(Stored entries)
★ ★ ★ ★
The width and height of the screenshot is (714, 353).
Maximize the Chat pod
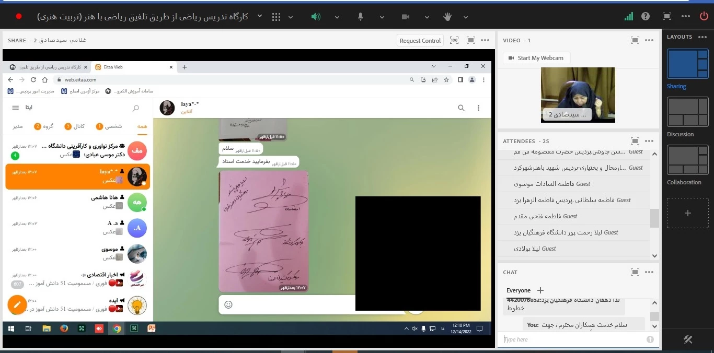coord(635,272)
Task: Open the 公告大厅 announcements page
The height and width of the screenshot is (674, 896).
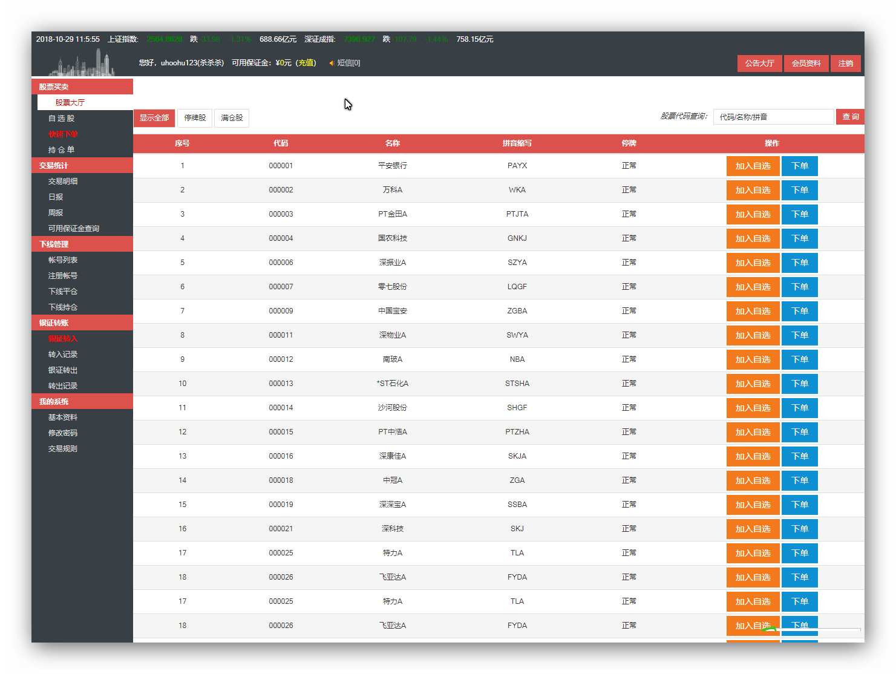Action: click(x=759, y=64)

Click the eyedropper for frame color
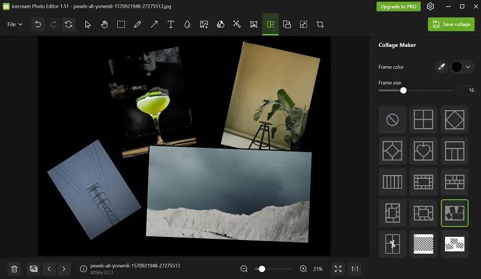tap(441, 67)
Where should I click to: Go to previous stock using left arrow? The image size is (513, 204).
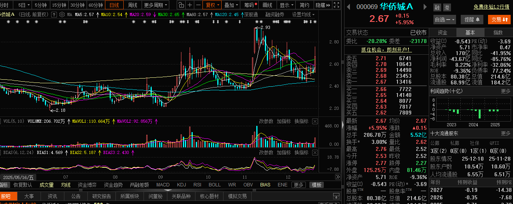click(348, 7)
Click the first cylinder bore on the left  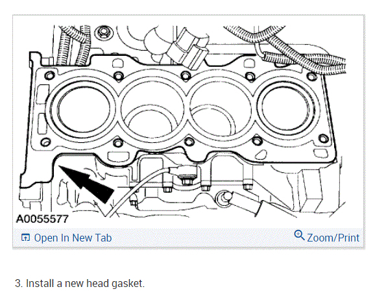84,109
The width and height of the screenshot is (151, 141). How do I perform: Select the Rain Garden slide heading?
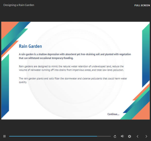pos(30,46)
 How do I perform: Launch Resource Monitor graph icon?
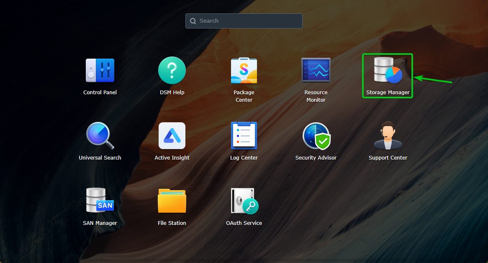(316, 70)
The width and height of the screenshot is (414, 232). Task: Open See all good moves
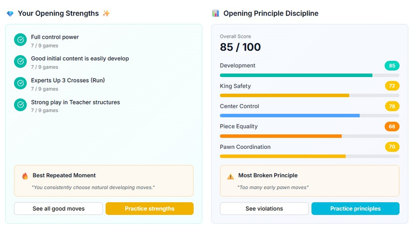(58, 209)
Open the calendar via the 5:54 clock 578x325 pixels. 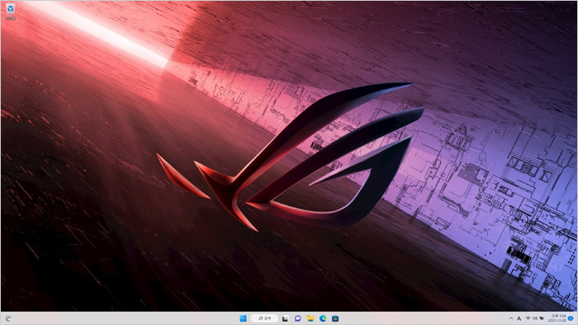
★ ★ ★ ★
**Task requirements**
Nothing but the lines from the one holding "The width and height of the screenshot is (151, 141)." through the last line of the entries should be written out, exactly and inclusively, minus the pictures.

**Completed exercise**
The width and height of the screenshot is (151, 141). How do I perform: Select the Rain Garden slide heading?
pos(30,46)
 How do I perform: Launch Resource Monitor graph icon?
(316, 70)
The width and height of the screenshot is (414, 232). Task: Open See all good moves
(58, 209)
Open the calendar via the 5:54 clock 578x325 pixels. 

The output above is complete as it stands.